OK so its week 3 of my diet and I lost 1lb. Hmm. After my huge weight loss in the first week this has done nothing for my motivation. I think, "This week I will really make an effort and lose lots of weight!", but then five minutes later I think, "What's the point?" This may explain my yo-yoing.
So what do I need to do to keep up my motivation?
I have tried all the usual things in the past, like putting a fat photo of myself somewhere prominent and convincing myself I don't want to look like that any more. Trouble is, I never thought I looked that bad.
Pick a goal and stick to it. I have a goal. I want to fit in a pair of jeans I could wear 10 years ago. At the moment I can barely fit one leg in to them so it seems unattainable.

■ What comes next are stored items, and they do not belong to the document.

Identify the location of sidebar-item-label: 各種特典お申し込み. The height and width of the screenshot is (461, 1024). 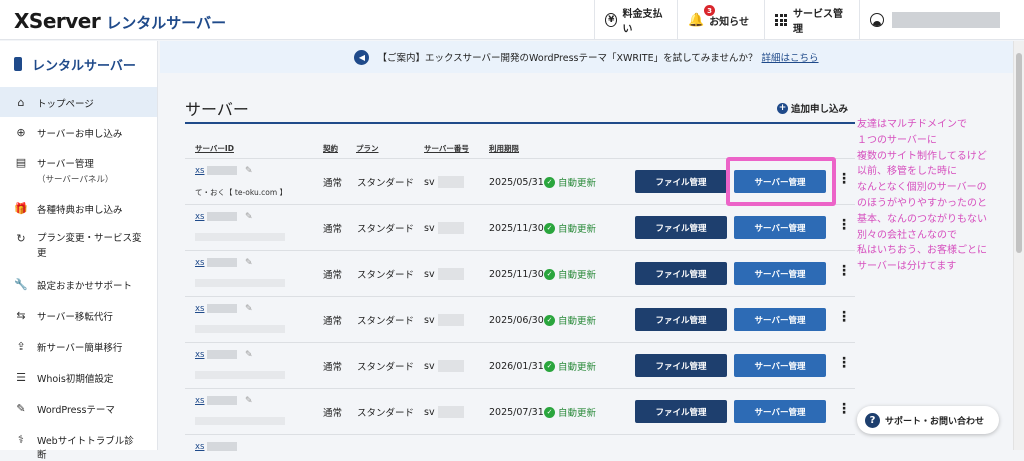
(80, 210).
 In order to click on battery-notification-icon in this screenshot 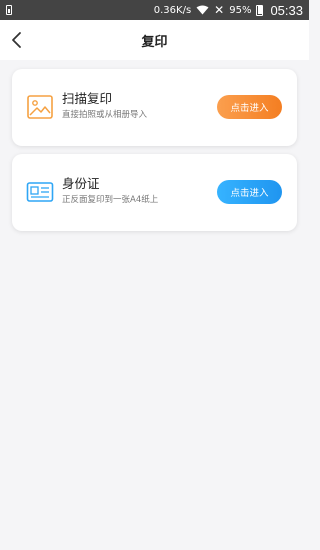, I will do `click(9, 10)`.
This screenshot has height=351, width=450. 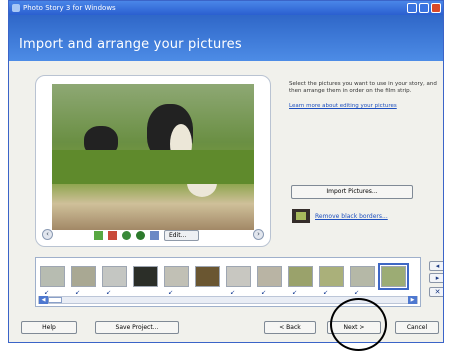 I want to click on filmstrip-thumbnail-selected, so click(x=394, y=276).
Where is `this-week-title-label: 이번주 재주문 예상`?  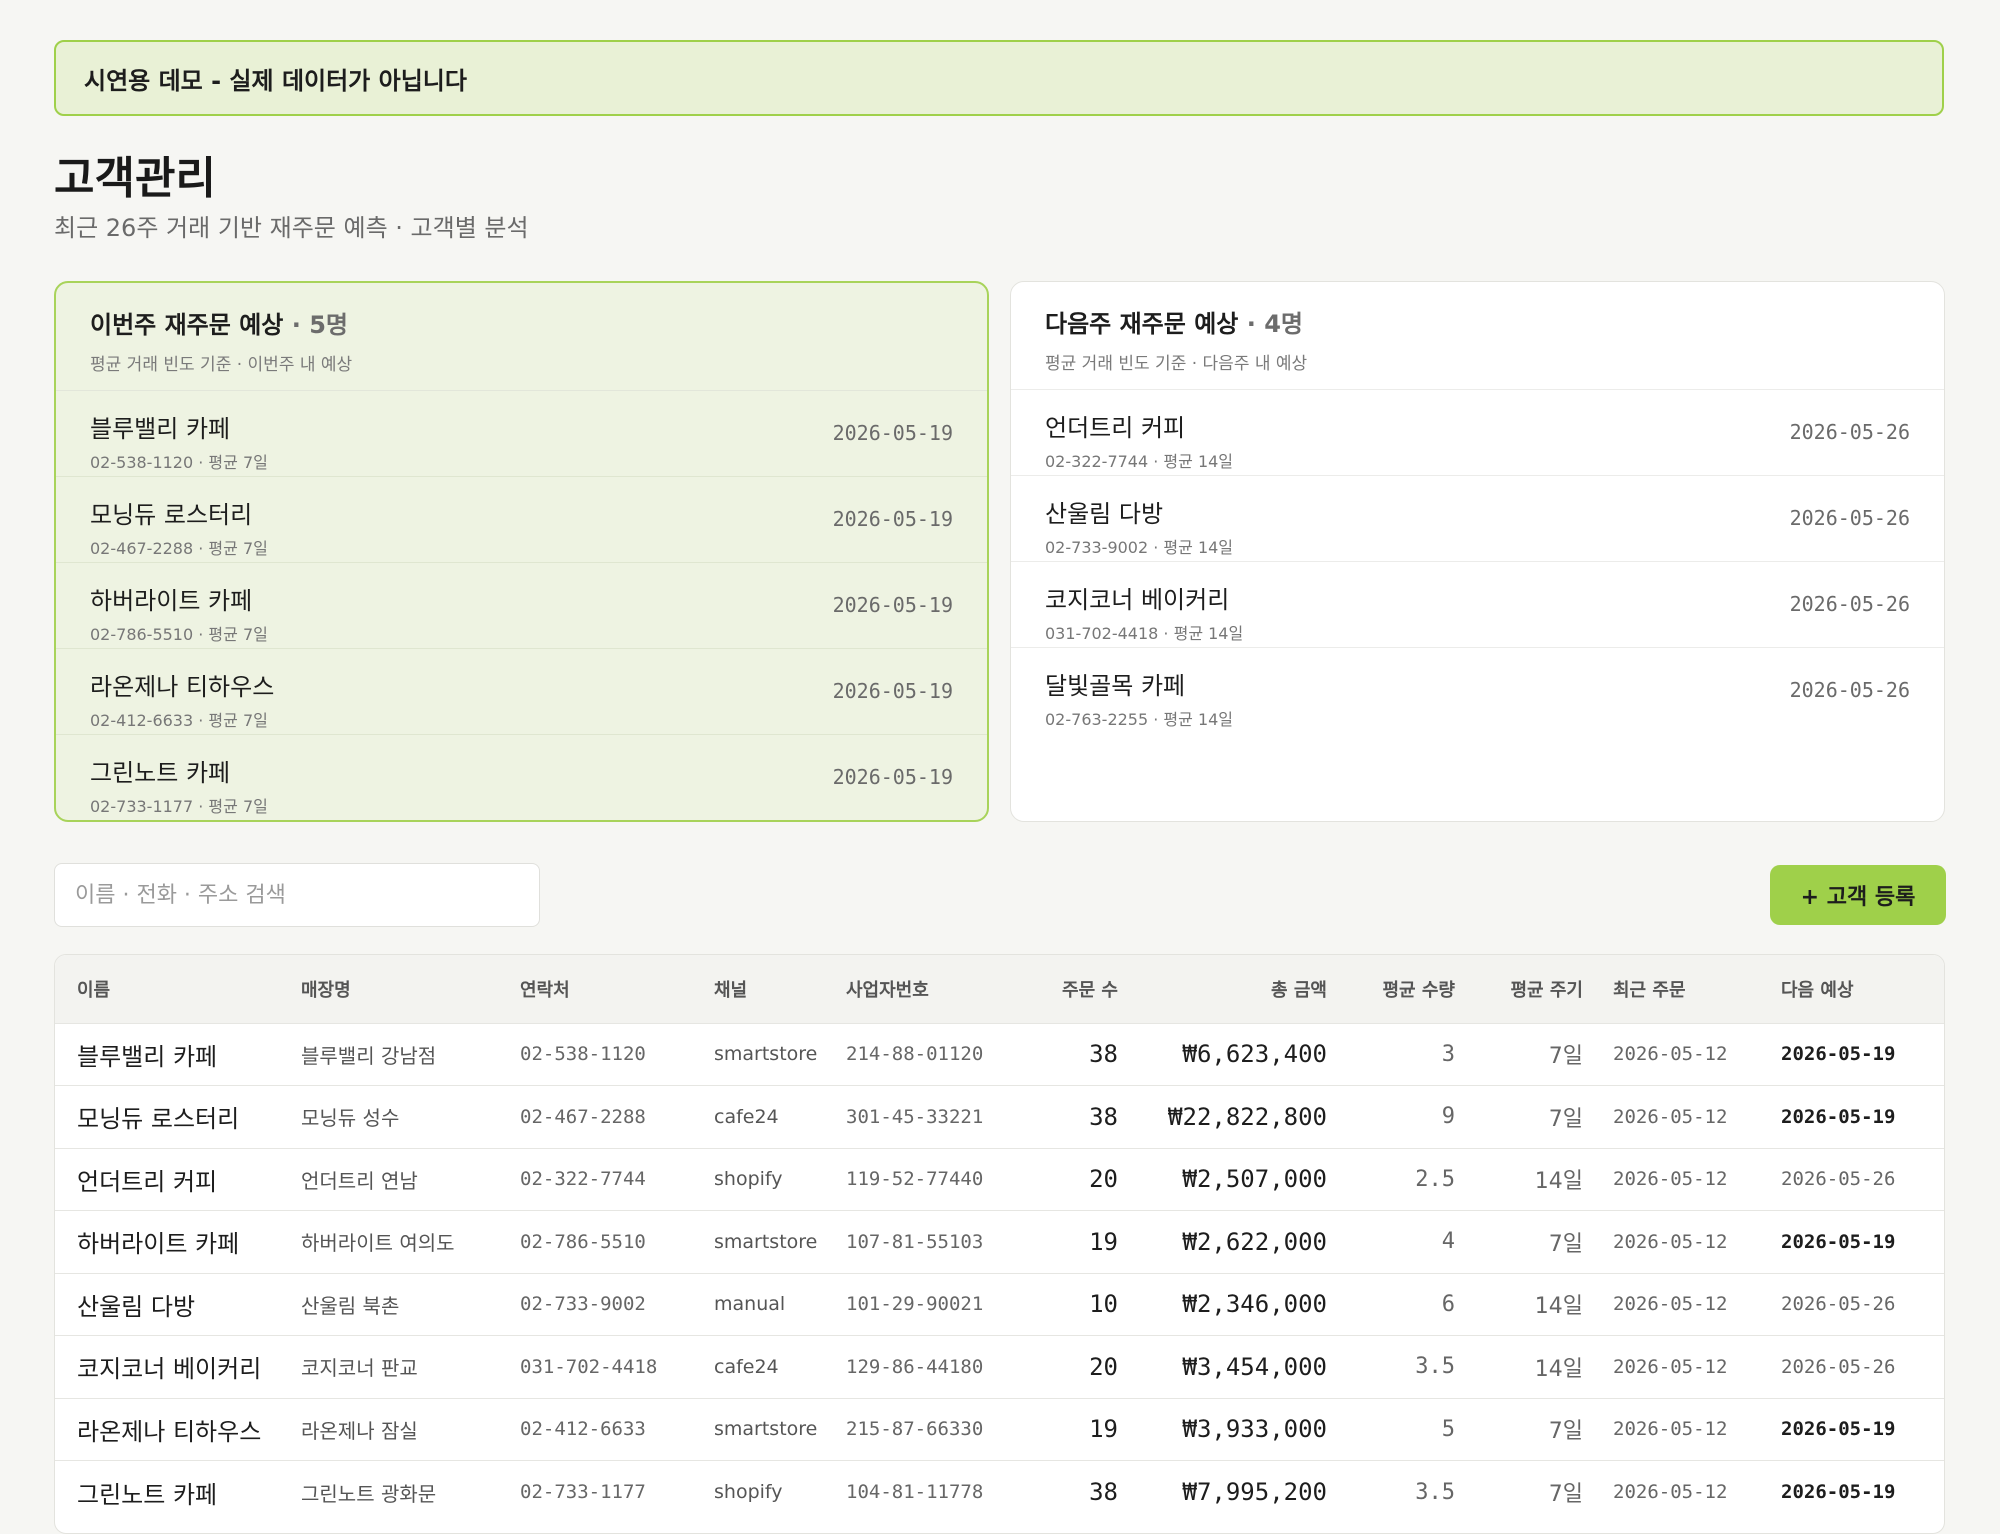
this-week-title-label: 이번주 재주문 예상 is located at coordinates (187, 325).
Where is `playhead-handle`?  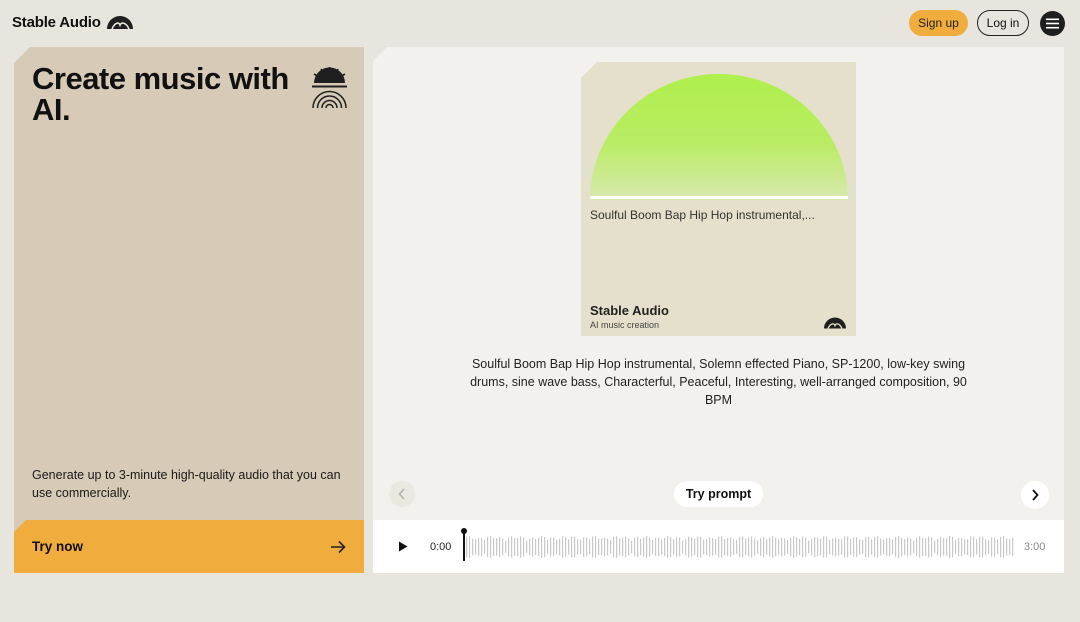
playhead-handle is located at coordinates (464, 531).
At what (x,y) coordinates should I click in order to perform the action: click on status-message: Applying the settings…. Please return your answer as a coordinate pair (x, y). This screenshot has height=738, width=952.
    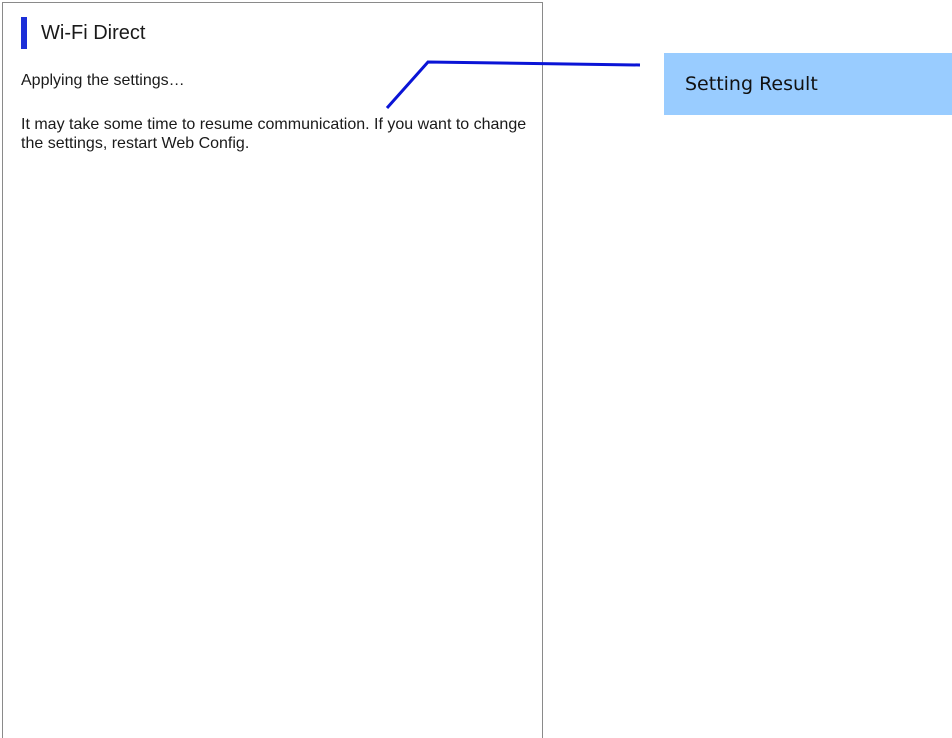
    Looking at the image, I should click on (103, 80).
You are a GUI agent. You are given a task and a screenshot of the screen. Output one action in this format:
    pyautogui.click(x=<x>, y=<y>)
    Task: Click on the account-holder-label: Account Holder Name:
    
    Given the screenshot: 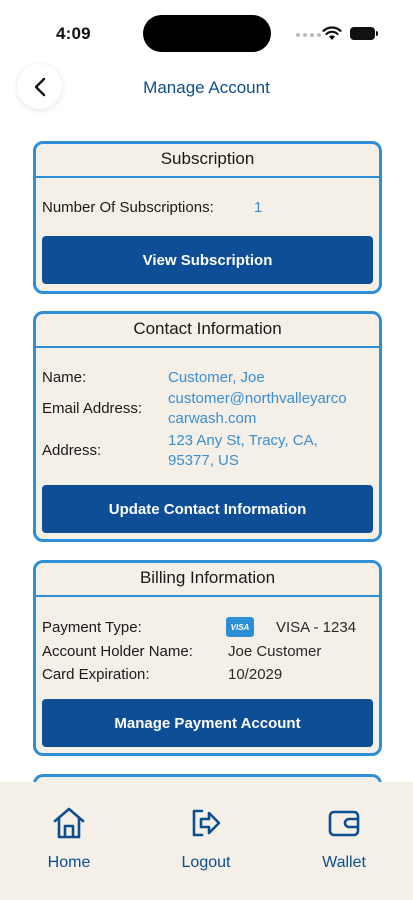 What is the action you would take?
    pyautogui.click(x=118, y=652)
    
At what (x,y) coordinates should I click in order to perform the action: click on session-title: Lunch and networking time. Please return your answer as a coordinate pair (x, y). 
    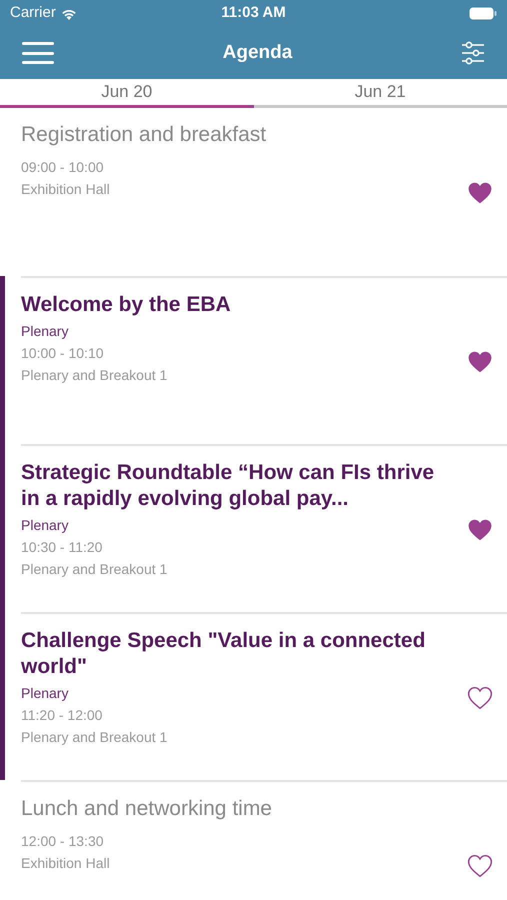
    Looking at the image, I should click on (229, 809).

Pick a smaller goal. I have no imagination so I can't think of one. Maybe I could try to fit in a dress I bought last summer which has never fitted. If I aim for Christmas and don't make it, how is that going to make me feel?
What about focussing on losing 1 stone at a time? That might be easier. I have 5.5lbs more to go until that milestone. That seems manageable but I have so much to lose that it makes very little impact on fitting in to my clothes.
I need help.
Back to the hypnotherapist for another session? I felt that the first one was a waste of time - she said she could also stop me from nail biting. No joy so far. After almost 40 years of it, it is a hard habit to break. She also promised me a free half hour session if I didn't think I had my money's worth. I may have to take her up on that. I am waiting for her to call me to talk over how I felt it went. She recommended another 2 sessions which I will probably also do as I have nothing to lose (except weight!)